• **GIVEN RECORDS**:
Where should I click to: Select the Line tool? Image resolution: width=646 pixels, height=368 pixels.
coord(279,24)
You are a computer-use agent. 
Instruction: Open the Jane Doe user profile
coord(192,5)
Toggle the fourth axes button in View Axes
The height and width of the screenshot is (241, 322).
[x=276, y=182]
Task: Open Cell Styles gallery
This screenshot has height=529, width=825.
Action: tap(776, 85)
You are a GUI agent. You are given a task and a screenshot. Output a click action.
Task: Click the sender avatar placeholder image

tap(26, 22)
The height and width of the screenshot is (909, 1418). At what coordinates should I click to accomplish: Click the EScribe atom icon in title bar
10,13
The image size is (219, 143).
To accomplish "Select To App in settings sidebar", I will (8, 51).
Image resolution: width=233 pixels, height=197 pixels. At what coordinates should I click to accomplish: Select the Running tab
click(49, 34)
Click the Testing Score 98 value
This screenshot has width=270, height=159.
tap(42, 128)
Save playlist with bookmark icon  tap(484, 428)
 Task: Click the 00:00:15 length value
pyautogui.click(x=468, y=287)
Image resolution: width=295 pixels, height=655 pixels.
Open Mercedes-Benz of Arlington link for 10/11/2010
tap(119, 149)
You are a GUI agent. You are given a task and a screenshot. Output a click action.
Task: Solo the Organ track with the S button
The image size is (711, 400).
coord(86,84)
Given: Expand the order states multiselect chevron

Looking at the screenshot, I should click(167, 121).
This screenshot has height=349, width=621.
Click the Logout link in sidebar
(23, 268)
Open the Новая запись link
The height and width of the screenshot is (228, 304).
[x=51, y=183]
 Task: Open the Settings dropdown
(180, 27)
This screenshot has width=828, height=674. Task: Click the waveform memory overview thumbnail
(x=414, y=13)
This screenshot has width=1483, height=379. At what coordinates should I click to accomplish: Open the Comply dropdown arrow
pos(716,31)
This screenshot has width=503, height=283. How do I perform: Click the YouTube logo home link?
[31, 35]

• **EXERCISE DETAILS**:
From the entries above, give again exactly the lines running from the line with "Task: Click the sender" to the line with "Save playlist with"; include both of those lines.

• **ANSWER FOR THIS EXERCISE**:
Task: Click the sender avatar placeholder image

tap(26, 22)
The height and width of the screenshot is (909, 1418). At what coordinates should I click to accomplish: Click the EScribe atom icon in title bar
10,13
The image size is (219, 143).
To accomplish "Select To App in settings sidebar", I will (8, 51).
Image resolution: width=233 pixels, height=197 pixels. At what coordinates should I click to accomplish: Select the Running tab
click(49, 34)
Click the Testing Score 98 value
This screenshot has width=270, height=159.
tap(42, 128)
Save playlist with bookmark icon  tap(484, 428)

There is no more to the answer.